• [Written exercise]
Repeat word for word the lines of the rows below, from the line containing "Given: Select the" up to and including the line containing "Looking at the", and give nothing else.

• [Input data]
==*==

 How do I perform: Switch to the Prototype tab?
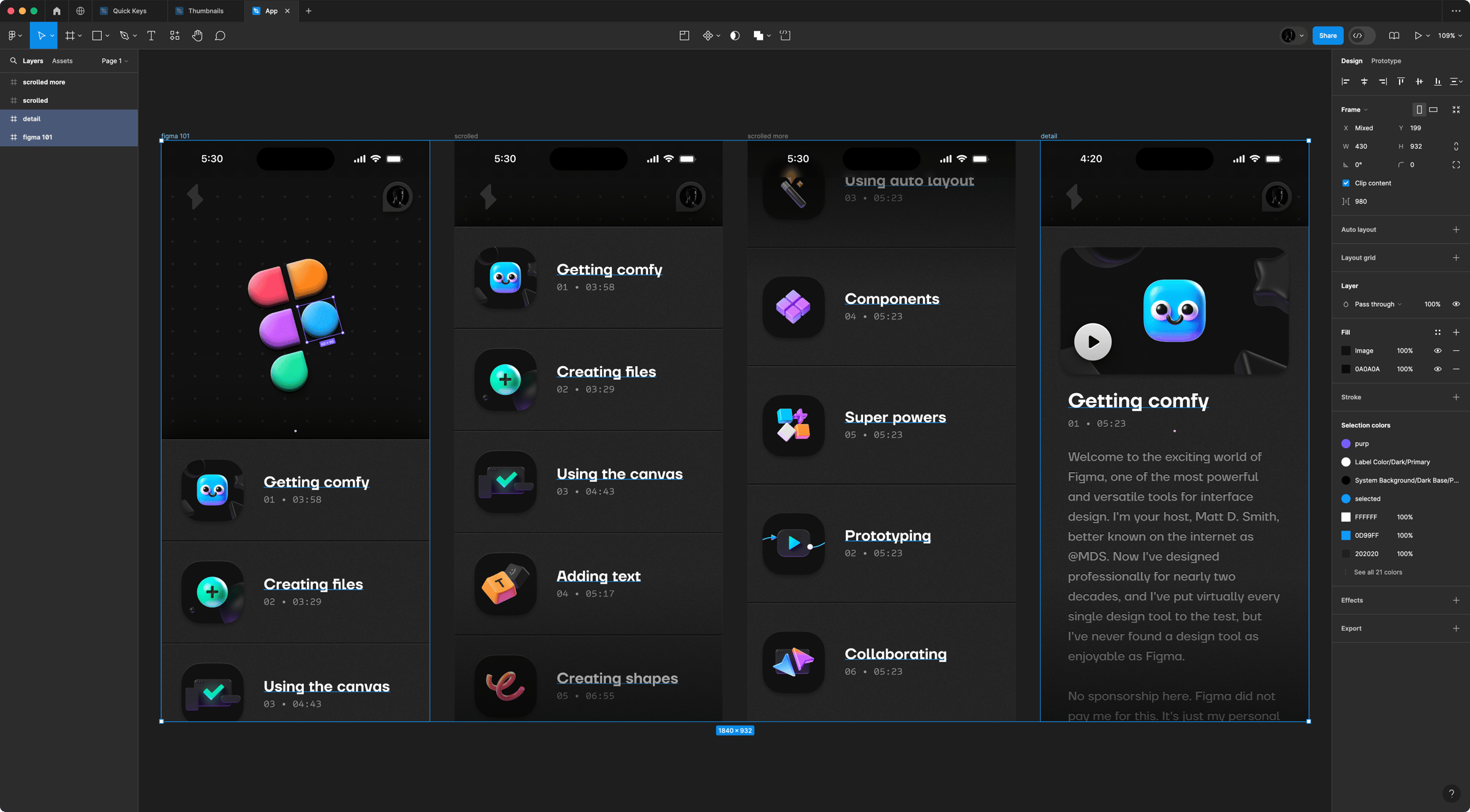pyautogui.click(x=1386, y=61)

==*==

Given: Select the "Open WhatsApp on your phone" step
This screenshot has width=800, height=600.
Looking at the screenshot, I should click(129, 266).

==*==

• [Exercise answer]
Given: Select the "Open WhatsApp on your phone" step
This screenshot has width=800, height=600.
Looking at the screenshot, I should click(129, 266).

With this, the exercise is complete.